Throughout time, farmers have encouraged the Cincoatl snake to roam their crops—the name Cincoatl is consequently often translated as “snake-friend of maize corn.” Huehuecoyotl (Old Coyote) is the god of music, dance, mischief, and song. As a trickster, the coyote has the capacity to navigate different worlds, roaming the earth and the underground. On the other hand, Tezcatlipoca (Jaguar lord), which literally translates to “smoking mirror,” is known as the god of the Great Bear constellation and the night sky. Tezcatlipoca is a prolific shapeshifter, who would commonly appear in the form of a large jaguar, also referred to as “Heart of the Mountain.”

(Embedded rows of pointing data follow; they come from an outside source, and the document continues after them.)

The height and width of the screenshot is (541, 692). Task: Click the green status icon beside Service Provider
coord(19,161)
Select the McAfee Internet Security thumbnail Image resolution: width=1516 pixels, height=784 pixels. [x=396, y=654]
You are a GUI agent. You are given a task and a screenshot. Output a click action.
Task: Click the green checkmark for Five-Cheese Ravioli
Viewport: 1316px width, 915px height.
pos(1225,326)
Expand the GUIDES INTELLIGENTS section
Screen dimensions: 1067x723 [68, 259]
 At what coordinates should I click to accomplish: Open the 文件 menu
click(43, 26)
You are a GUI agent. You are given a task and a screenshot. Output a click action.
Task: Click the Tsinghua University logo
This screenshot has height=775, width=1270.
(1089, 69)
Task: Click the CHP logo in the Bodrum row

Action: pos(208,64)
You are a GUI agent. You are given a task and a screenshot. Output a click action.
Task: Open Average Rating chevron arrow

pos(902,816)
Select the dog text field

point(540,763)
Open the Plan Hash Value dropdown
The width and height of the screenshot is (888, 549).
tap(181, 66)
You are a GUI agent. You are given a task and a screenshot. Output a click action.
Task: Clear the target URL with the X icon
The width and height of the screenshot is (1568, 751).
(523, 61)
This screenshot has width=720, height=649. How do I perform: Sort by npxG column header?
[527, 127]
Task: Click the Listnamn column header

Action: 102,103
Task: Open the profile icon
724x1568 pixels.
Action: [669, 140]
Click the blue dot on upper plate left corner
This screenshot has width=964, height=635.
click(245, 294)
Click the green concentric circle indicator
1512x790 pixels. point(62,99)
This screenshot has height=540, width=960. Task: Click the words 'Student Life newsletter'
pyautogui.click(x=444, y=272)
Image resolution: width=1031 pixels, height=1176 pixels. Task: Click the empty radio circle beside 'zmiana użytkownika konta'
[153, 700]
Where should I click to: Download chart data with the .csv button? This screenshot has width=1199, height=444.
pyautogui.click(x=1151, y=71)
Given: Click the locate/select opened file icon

Palma Rodríguez and Espinoza Rios combine their training as an artist and mechanical engineer to create robotic sculptures that are activated by drawing upon internet-sourced climate data from the Milpa Alta region. His works respond to issues facing Indigenous communities in Mexico today while also underscoring that the struggles for the protection of life and the defense of territory are inseparable from the recuperation of traditional ways of life.

In the context of the thirty year anniversary of the North American Free Trade Agreements (NAFTA), which came into effect on January 1, 1994, Canal Projects invited the artist to produce his largest site-specific installation to date. This year also marks a symbolic moment in Palma Rodríguez and Espinoza Rios’ artistic career, for it was in 1994 that he showed his first robotic sculpture titled Greeting Zapata Moles, which responded to the industrialization of his hometown, a process that would lead to the systematic dispossession of resources and land from his community. Connecting Mexico and the United States through the invocation of sacred machines whose movements are an embodiment of natural phenomena, the exhibition aims to enact a future of technological justice and care in the face of decades of environmental violence towards Indigenous communities by NAFTA.

Fernando Palma Rodríguez (Mexican, b. 1957) lives in the agricultural region of Milpa Alta outside Mexico City, where he runs Calpulli Tecalco, a non-profit organization dedicated to the preservation of Nahua language and culture. Central to Palma Rodríguez’s practice is an emphasis on indigenous ancestral knowledge, both as an integral part of contemporary life and a way of shaping the future. Fernando Palma Rodríguez lives and works in San Pedro Atocpan, Mexico. He was the subject of a retrospective at Museo de Arte Contemporáneo de Oaxaca (2017). His work has been included in group exhibitions at FRAC des Pays de la Loire, Carquefou, France (2016); Parallel Oaxaca, Mexico (2016); Nottingham Contemporary, England (2015); the Biennial of the Americas, Denver, Colorado (2015); Museo Universitario del Chopo, Mexico City, Mexico (2014); and SITE Santa Fe, New Mexico (2014). Also, there was an exhibition of his work at MoMA in NYC called In Ixtli in Yollotl, We the People (2018).